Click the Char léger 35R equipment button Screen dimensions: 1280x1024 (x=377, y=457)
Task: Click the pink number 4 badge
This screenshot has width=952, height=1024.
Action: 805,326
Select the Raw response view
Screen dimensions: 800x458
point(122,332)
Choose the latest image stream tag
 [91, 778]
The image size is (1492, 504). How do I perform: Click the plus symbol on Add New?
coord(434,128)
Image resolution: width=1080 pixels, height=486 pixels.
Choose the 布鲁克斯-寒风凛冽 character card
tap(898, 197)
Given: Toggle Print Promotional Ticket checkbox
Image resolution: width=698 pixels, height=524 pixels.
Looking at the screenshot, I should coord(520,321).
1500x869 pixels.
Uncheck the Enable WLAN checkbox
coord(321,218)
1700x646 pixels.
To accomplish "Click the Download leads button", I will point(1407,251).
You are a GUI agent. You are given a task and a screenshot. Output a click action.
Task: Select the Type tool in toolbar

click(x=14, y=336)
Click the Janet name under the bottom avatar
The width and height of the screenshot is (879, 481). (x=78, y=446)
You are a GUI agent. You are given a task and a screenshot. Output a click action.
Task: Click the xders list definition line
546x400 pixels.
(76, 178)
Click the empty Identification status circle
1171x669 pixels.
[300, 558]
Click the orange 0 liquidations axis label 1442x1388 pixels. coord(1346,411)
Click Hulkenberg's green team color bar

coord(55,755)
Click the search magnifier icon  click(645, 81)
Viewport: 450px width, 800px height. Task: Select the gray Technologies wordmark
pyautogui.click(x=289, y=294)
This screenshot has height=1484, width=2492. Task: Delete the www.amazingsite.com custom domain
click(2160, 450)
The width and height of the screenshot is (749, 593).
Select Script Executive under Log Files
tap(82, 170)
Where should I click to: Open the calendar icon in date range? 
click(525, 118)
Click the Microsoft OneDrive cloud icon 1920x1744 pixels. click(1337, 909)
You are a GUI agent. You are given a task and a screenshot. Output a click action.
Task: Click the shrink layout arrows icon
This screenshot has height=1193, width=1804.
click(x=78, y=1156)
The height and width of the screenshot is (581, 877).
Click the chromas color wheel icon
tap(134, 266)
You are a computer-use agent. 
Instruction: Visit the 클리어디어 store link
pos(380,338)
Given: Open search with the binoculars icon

※ ※ ※

**EXERCISE DETAILS:** Within the material above, output exactly the lines from the one with "Screen dimensions: 800x458" through the one with "1500x869 pixels.", end lines included, and nothing besides.

**EXERCISE SOLUTION:**
Screen dimensions: 800x458
point(122,332)
Choose the latest image stream tag
 [91, 778]
The image size is (1492, 504). How do I perform: Click the plus symbol on Add New?
coord(434,128)
Image resolution: width=1080 pixels, height=486 pixels.
Choose the 布鲁克斯-寒风凛冽 character card
tap(898, 197)
Given: Toggle Print Promotional Ticket checkbox
Image resolution: width=698 pixels, height=524 pixels.
Looking at the screenshot, I should coord(520,321).
1500x869 pixels.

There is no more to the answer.